GIVEN INSTRUCTION 1: Scale part of the listing below, starting with the line containing "Select the caption" and going on through the line containing "point(242,127)", both included. Give those lines again with their requests unchanged, and multiply every point coordinate in the answers by 2.45, rounding to whole numbers with halves rounded up.

QUOTED TEXT:
* * *

Drools expert doc has a first chapter that adresses these questions (section 1.2), or at least the questions that must be asked at start of a project.
It covers in details the main key question : rules or not ? Using rules implies more constraints on IT because you allow more freedom in business logic part, so you need a more robust IT code.

Best pratices are then edicted by the architect, this last one having in mind the requirements of :
    - business users (most important as they specify rules, at least some representatives samples),
    - the people who will write the rules (very very important if they are the business users, who are not IT guys, which to me forbid the usage of salience or groups or functions ...)
    - the other IT guys that will provide data streams to your new application, or who will call your app (it can bring constraints because of data volumetry by instance)

In fact, you can't start a real rule project without having enough material in specifications, but this is also true for any project.
So there is no (in my opinion) "global best pratices" (as there is no global best pratices for a random IT project...), with eventually an exception for no-loop (its usage generally shows a lack of design, again, it is my opinion, and I already used them anyway...).

* * *

GIVEN INSTRUCTION 2: Print the whole Drools post above again, word for word.

* * *

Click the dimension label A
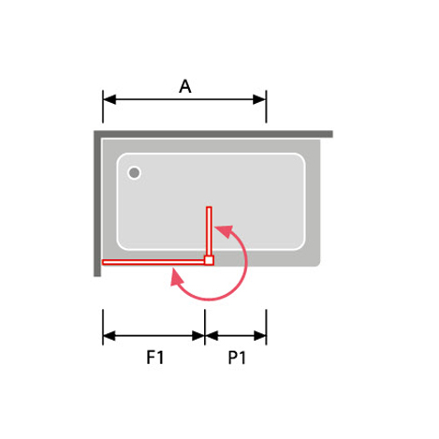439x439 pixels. (x=185, y=86)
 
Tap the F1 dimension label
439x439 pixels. (x=155, y=358)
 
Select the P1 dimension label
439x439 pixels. (x=237, y=358)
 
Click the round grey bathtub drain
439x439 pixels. (x=134, y=172)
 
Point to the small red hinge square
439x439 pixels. (x=209, y=260)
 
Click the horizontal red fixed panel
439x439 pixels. (x=154, y=262)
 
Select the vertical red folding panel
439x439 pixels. (x=209, y=231)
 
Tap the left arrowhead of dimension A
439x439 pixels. (x=110, y=99)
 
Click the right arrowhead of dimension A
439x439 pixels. (x=259, y=99)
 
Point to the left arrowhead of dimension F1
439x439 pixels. (x=110, y=336)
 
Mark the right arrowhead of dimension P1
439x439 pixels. (x=260, y=336)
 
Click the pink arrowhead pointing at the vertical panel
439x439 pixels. (x=225, y=231)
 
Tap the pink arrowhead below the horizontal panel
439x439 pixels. (x=177, y=278)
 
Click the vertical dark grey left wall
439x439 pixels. (x=97, y=203)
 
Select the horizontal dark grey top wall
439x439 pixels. (x=213, y=134)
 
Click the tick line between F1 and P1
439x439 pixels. (x=205, y=327)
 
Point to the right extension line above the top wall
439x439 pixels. (x=266, y=107)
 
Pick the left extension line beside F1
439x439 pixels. (x=103, y=327)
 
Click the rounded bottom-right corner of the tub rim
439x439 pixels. (x=317, y=263)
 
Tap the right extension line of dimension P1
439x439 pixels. (x=266, y=327)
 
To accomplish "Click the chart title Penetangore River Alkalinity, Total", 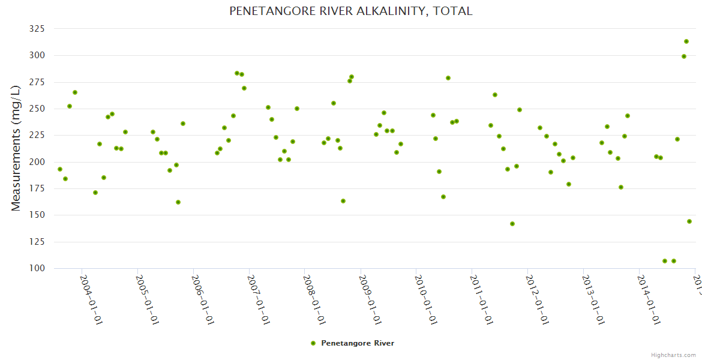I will click(x=351, y=11).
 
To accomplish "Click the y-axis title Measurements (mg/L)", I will click(x=16, y=148).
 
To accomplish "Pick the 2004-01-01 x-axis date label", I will click(x=91, y=300).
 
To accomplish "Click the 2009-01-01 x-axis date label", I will click(x=370, y=300).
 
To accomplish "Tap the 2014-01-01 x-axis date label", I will click(x=649, y=300).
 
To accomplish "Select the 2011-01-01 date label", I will click(x=482, y=300).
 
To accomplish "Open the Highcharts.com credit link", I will click(x=673, y=355).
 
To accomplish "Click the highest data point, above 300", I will click(x=686, y=41).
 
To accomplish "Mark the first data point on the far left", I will click(x=60, y=169).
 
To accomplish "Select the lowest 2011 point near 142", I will click(x=512, y=224).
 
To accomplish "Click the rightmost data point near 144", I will click(x=689, y=221).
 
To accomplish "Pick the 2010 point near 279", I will click(x=448, y=78).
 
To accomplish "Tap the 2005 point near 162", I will click(x=178, y=202).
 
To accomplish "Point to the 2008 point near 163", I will click(x=343, y=201).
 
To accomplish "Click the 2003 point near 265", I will click(x=75, y=92).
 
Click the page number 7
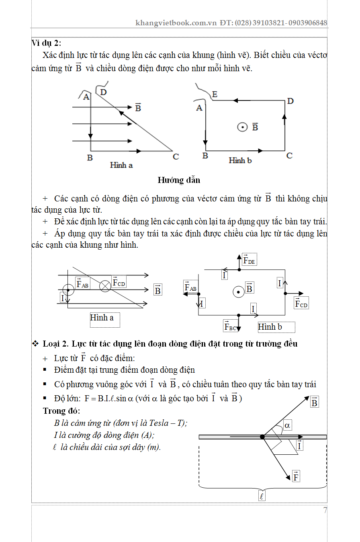point(325,510)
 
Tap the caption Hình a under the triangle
point(121,165)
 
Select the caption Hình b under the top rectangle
point(240,160)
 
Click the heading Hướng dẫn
point(178,180)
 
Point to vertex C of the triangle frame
point(176,156)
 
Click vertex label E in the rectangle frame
point(215,94)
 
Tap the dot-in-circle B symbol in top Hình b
point(242,127)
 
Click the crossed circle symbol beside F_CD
point(105,286)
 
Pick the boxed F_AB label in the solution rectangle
point(190,287)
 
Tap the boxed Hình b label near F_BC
point(270,327)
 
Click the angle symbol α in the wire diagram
point(287,425)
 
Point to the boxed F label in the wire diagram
point(296,477)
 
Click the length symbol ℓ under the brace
point(262,497)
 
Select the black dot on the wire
point(262,437)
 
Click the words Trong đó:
point(61,411)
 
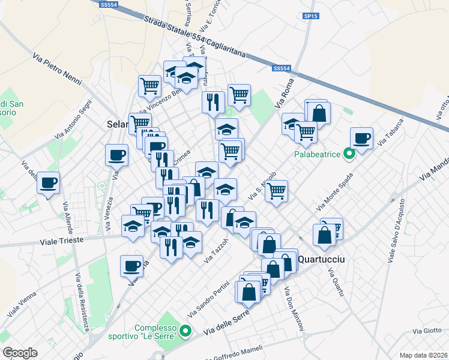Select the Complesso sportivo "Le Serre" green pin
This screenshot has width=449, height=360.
pos(185,331)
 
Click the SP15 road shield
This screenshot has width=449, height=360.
pos(310,16)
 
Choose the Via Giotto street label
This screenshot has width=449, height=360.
pos(427,331)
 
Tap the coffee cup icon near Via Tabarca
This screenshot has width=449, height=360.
pos(362,139)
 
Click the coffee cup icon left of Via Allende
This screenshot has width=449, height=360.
pos(48,182)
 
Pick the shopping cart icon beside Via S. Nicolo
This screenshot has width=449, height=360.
pos(277,191)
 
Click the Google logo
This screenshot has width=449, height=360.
pos(20,352)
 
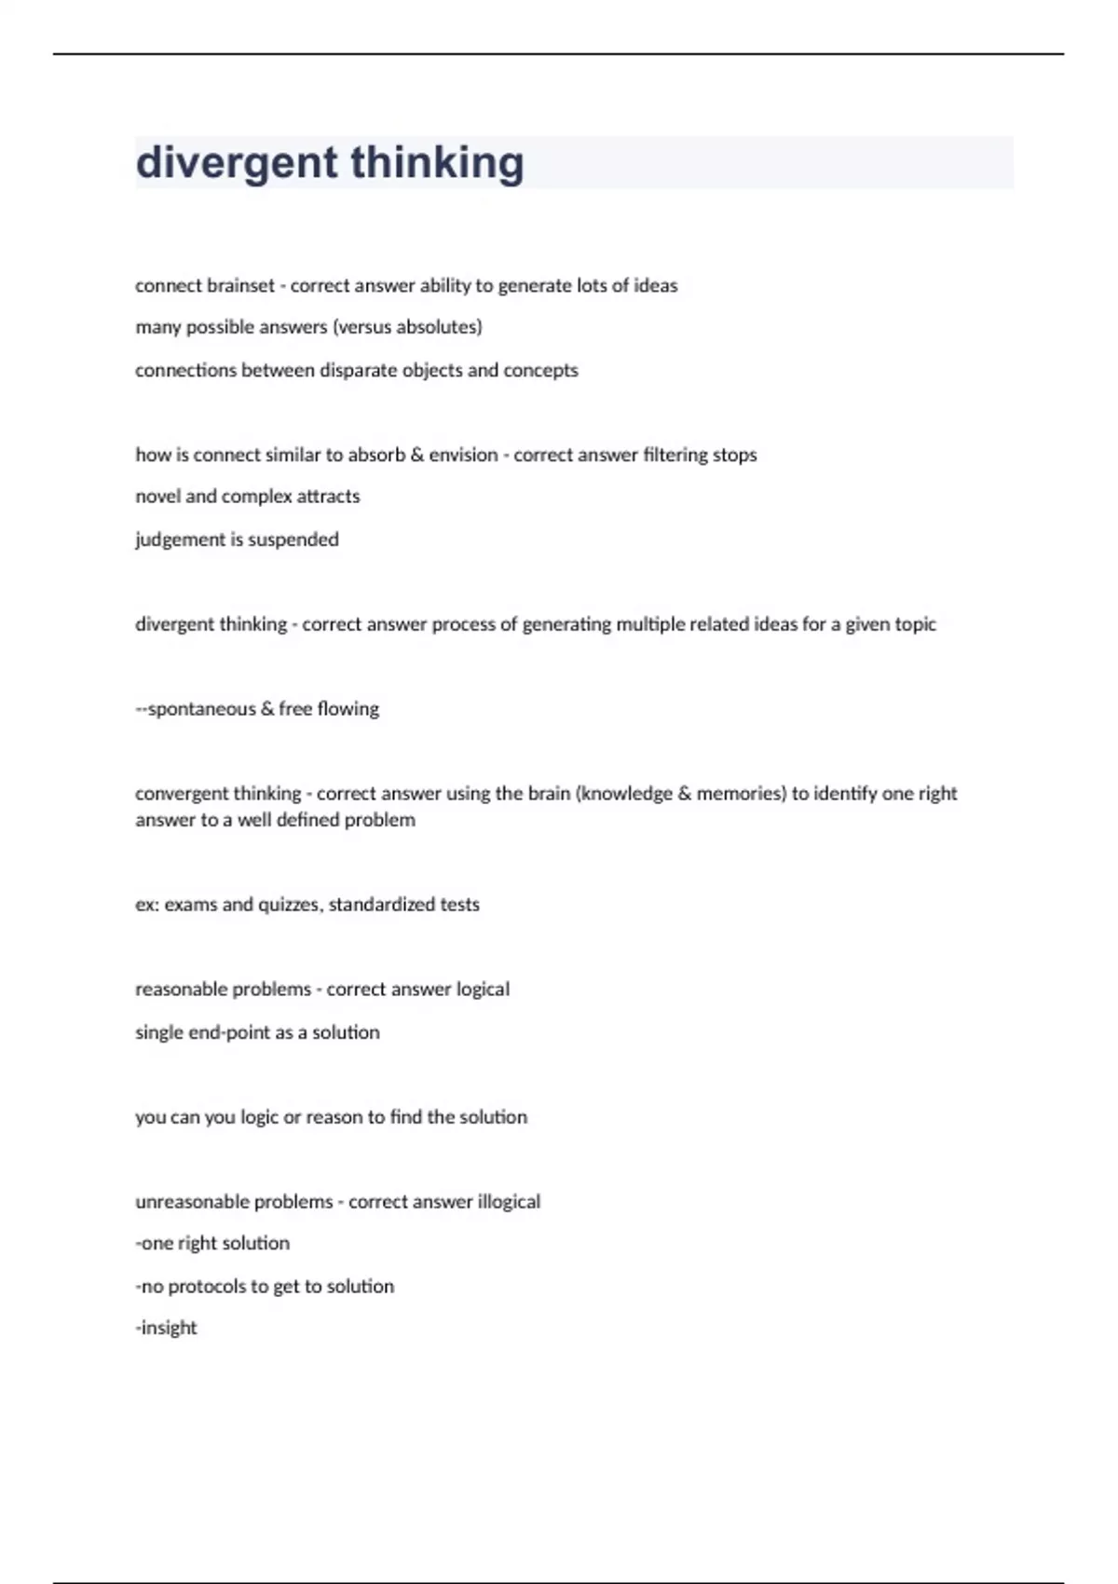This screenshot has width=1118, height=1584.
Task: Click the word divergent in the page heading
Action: coord(235,163)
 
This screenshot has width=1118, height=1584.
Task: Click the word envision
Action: coord(463,455)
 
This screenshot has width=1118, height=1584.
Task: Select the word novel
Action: coord(157,497)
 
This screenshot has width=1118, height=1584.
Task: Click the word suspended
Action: coord(293,539)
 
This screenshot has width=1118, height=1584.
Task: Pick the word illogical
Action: coord(509,1202)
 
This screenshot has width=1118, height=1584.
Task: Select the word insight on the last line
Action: coord(169,1328)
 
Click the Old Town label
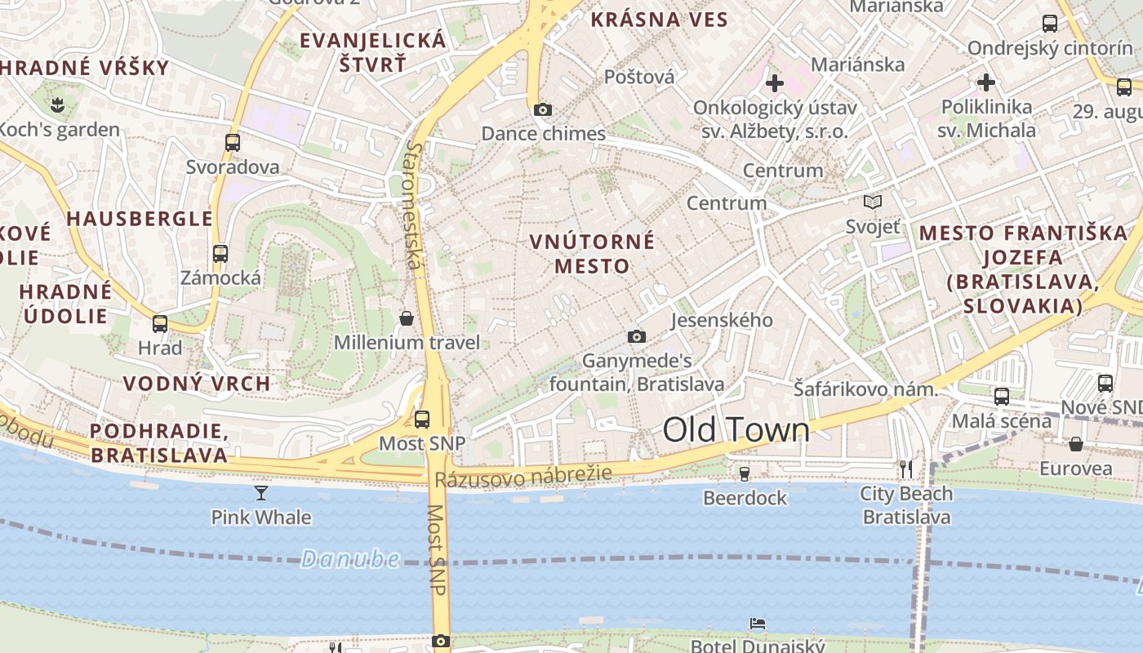coord(736,430)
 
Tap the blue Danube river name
coord(350,559)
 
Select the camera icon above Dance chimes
coord(542,109)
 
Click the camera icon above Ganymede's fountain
coord(636,336)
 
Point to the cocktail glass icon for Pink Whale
coord(261,492)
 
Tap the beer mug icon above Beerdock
coord(744,473)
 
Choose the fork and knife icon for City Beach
coord(905,469)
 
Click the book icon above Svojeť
coord(873,202)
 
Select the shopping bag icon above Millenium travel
coord(407,318)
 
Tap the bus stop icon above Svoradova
coord(233,143)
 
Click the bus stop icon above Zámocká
coord(220,253)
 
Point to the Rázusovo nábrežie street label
coord(523,477)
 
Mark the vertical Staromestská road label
coord(415,205)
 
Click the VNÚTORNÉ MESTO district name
coord(592,253)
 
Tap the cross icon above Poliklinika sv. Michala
coord(986,82)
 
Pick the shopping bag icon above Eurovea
coord(1076,444)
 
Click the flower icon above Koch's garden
coord(57,104)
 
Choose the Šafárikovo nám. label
coord(865,389)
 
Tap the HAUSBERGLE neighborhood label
coord(140,219)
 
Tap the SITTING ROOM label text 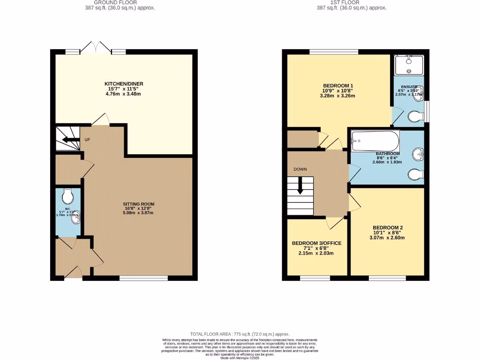click(x=139, y=204)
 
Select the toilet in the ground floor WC click(x=68, y=194)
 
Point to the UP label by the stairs click(x=87, y=140)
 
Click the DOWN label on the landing click(x=300, y=169)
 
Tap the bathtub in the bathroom click(x=375, y=140)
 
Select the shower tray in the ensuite click(x=409, y=65)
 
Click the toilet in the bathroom click(x=415, y=174)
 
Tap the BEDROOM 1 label click(x=338, y=85)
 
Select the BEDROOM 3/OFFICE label click(x=317, y=243)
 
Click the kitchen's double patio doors click(x=96, y=48)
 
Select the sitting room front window click(x=143, y=278)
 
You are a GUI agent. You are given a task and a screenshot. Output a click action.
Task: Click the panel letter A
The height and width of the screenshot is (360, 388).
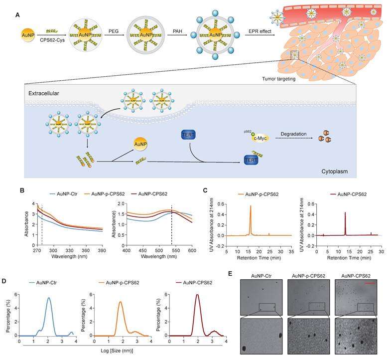coord(18,15)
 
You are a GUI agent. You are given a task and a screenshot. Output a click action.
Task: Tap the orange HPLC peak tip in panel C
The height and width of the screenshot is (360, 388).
coord(251,206)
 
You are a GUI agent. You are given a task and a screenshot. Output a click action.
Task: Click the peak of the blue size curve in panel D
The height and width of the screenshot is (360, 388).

* * *

REPLY 1:
Select the caption Hình b under the top rectangle
point(588,392)
 
Click the heading Hướng dẫn
point(436,441)
 
Point to vertex C of the triangle frame
point(431,382)
 
Click vertex label E in the rectangle frame
point(527,230)
 
Tap the dot-in-circle B symbol in top Hình b
point(593,311)

REPLY 2:
Drools expert doc has a first chapter that adresses these questions (section 1.2), or at least the questions that must be asked at start of a project.
It covers in details the main key question : rules or not ? Using rules implies more constraints on IT because you allow more freedom in business logic part, so you need a more robust IT code.

Best pratices are then edicted by the architect, this last one having in mind the requirements of :
    - business users (most important as they specify rules, at least some representatives samples),
    - the people who will write the rules (very very important if they are the business users, who are not IT guys, which to me forbid the usage of salience or groups or functions ...)
    - the other IT guys that will provide data streams to your new application, or who will call your app (it can bring constraints because of data volumetry by instance)

In fact, you can't start a real rule project without having enough material in specifications, but this is also true for any project.
So there is no (in my opinion) "global best pratices" (as there is no global best pratices for a random IT project...), with eventually an exception for no-loop (its usage generally shows a lack of design, again, it is my opinion, and I already used them anyway...).